I think that you are in trouble Todd :tongue_sm Pate a choux is easy to make and very versatile. The cream puffs alone are worth the trouble. You can also pipe soft ice cream into the puffs instead of cream and then dip the tops in chocolate. You can do savory versions and serve as an appetizer.
 
Nice job on the choux. I use to make this all the time when I graduated Culinary School. It takes a good feel of the ingredients to know when the mix is just right.

Enjoy
 
Well chaps, the choux was a success. Particularly for our new dog. I made up about fifty little puffs Thursday night for the lady's tea on Friday. It went well enough. I piped them out with a bit of trepidation. I had never piped anything before. I used a one gallon plastic bag with a two piece piping spout attached to one corner of it. I suppose it worked correctly since I wound up with more on the baking sheets than my hands or the floor. They baked up well though I thought they were a bit less puffy than I would have liked. No matter. They were done and properly dried with an open door on the oven after baking just to be sure. I placed them in a large cake pan for keeping till Friday so they could be filled with pastry cream. Then the fun began.

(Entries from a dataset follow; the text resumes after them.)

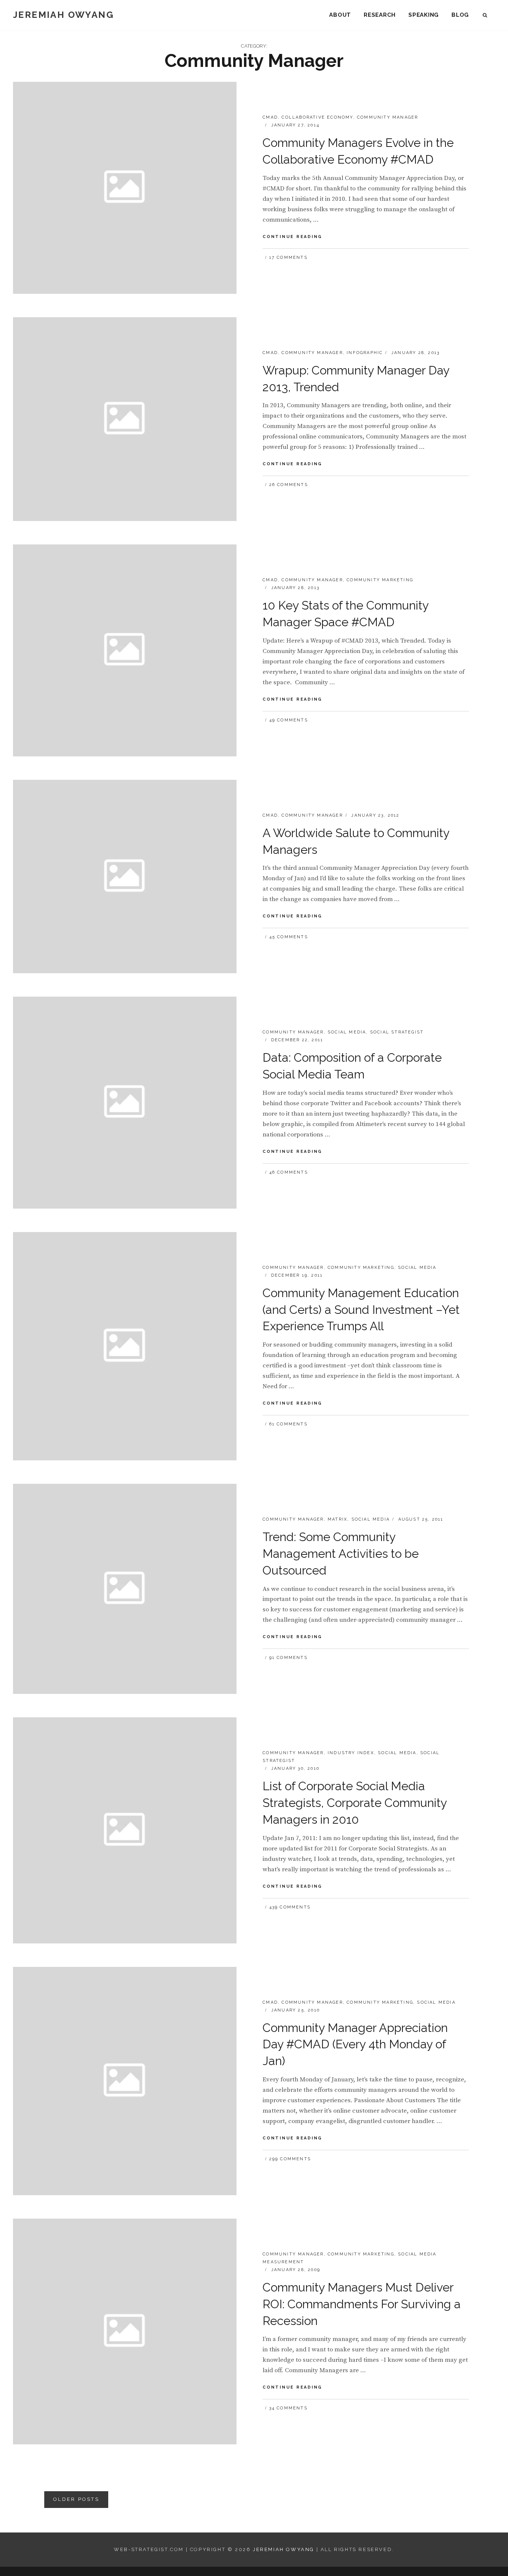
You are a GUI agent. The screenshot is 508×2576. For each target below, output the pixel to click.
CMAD (270, 117)
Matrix (337, 1519)
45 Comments (288, 937)
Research (380, 15)
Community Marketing (380, 580)
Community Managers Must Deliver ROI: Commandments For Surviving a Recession (362, 2304)
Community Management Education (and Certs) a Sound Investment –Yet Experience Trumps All (361, 1309)
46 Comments (288, 1172)
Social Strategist (397, 1032)
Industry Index (351, 1752)
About (340, 15)
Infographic (365, 352)
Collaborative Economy (317, 117)
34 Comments (288, 2408)
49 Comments (288, 720)
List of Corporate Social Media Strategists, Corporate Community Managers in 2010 (355, 1802)
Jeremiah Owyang (63, 14)
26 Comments (288, 484)
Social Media (347, 1032)
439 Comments (290, 1907)
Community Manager (387, 117)
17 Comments (288, 257)
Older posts (76, 2499)
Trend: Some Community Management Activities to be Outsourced (341, 1553)
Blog (460, 15)
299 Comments (290, 2159)
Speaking (423, 15)
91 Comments (288, 1657)
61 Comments (288, 1424)
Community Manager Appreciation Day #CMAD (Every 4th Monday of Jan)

I came home early on Friday to make the pastry cream and to fill the puffs for the tea. I loosened the cover on the cake pan to allow any residual moisture to evapourate away and went to the store for about thirty minutes to pick up some other items I needed. When I returned I knew something was amiss. The dogs did not greet me when I returned. Hmm. This was certainly unlike them. A quick glance at the table told the tale. The dog, our newest, had gotten on top of it and ate about 75% of the puffs! I was mad enough to spit nickels as my mum used to say. The little blackheart! So it was back to square one. With only a few hours to replace them I hastily mixed up another bunch but added another egg to the mix. I had googled about the puffs not rising as high as I thought they should and a suggestion to add more eggs was gthe consensus. It worked. The new puffs were better than the first bunch and had better colour to boot.

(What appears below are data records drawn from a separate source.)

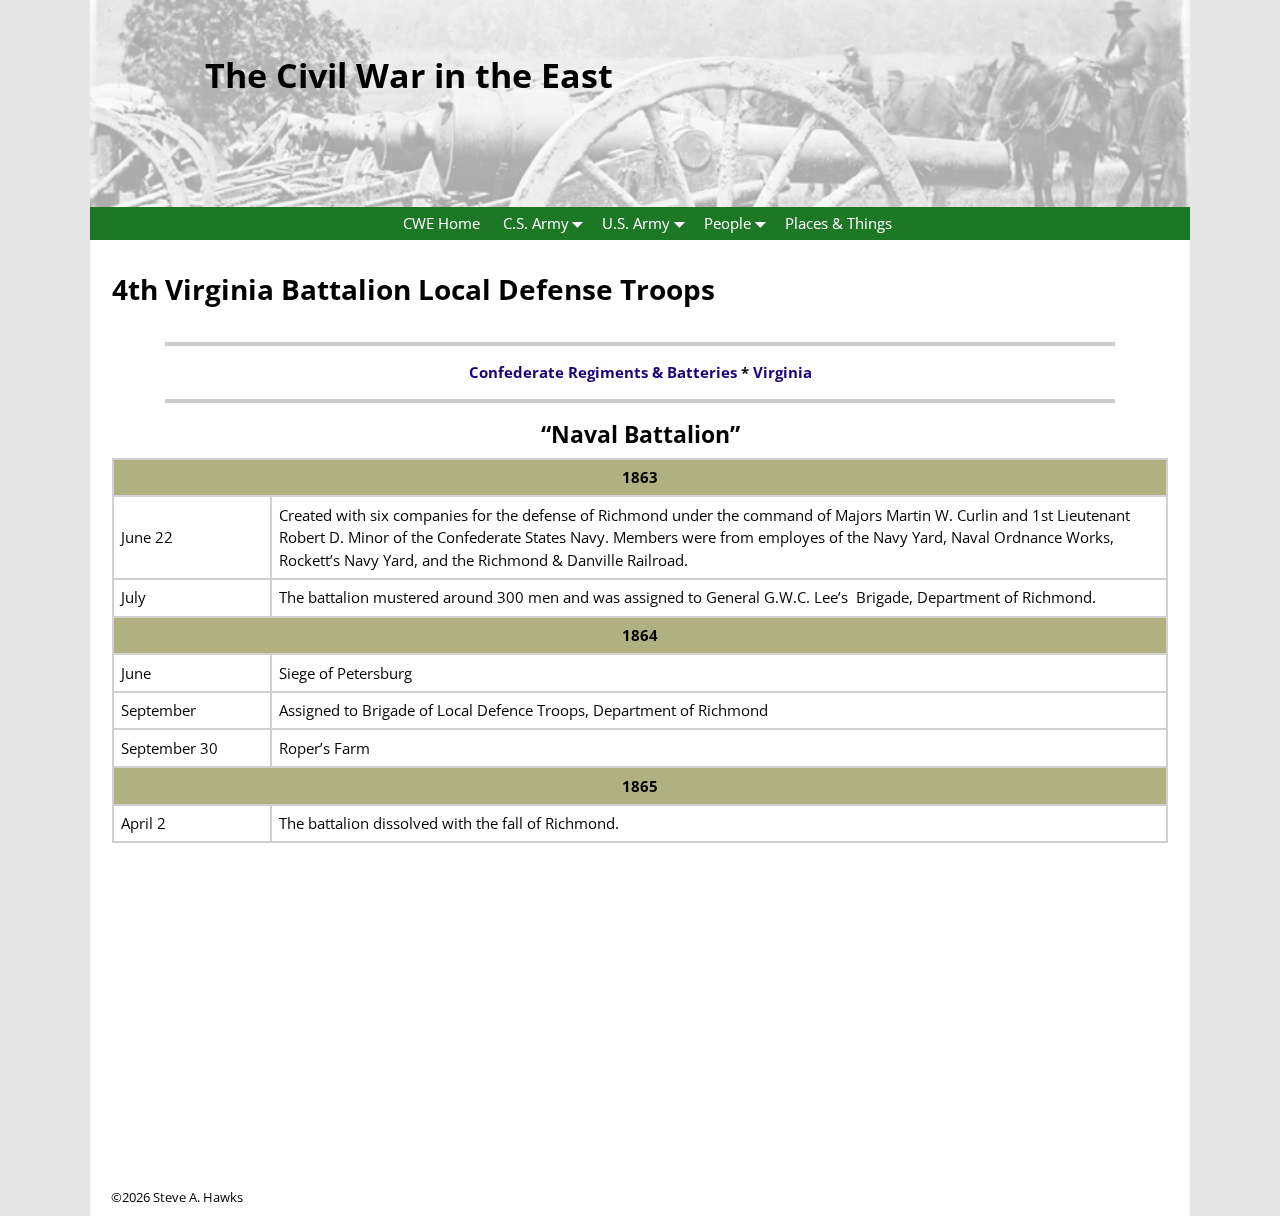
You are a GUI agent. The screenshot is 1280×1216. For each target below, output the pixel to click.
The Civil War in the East (409, 75)
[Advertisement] (640, 1048)
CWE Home (441, 223)
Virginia (782, 372)
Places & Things (838, 223)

The puffs were a hit at the tea and were all eaten within minutes! I am quite glad they turned out well and I will revisit choux again. I would like to make eclairs and I have a notion I will have to become much better at piping to make that happen.

Regards, Todd
 
Reminds me of one Christmas about 15 years ago. I was making truffles and filled chocolates with cognac and crystallized ginger. I went through the trouble and expense of importing my favorite chocolate in quantity. The dog got on the table and ate about three pounds of Chocolate. I thought I was going to fall directly out of my tree. BTW the negative effects of chocolate on dogs is grossly exaggerated, he was fine.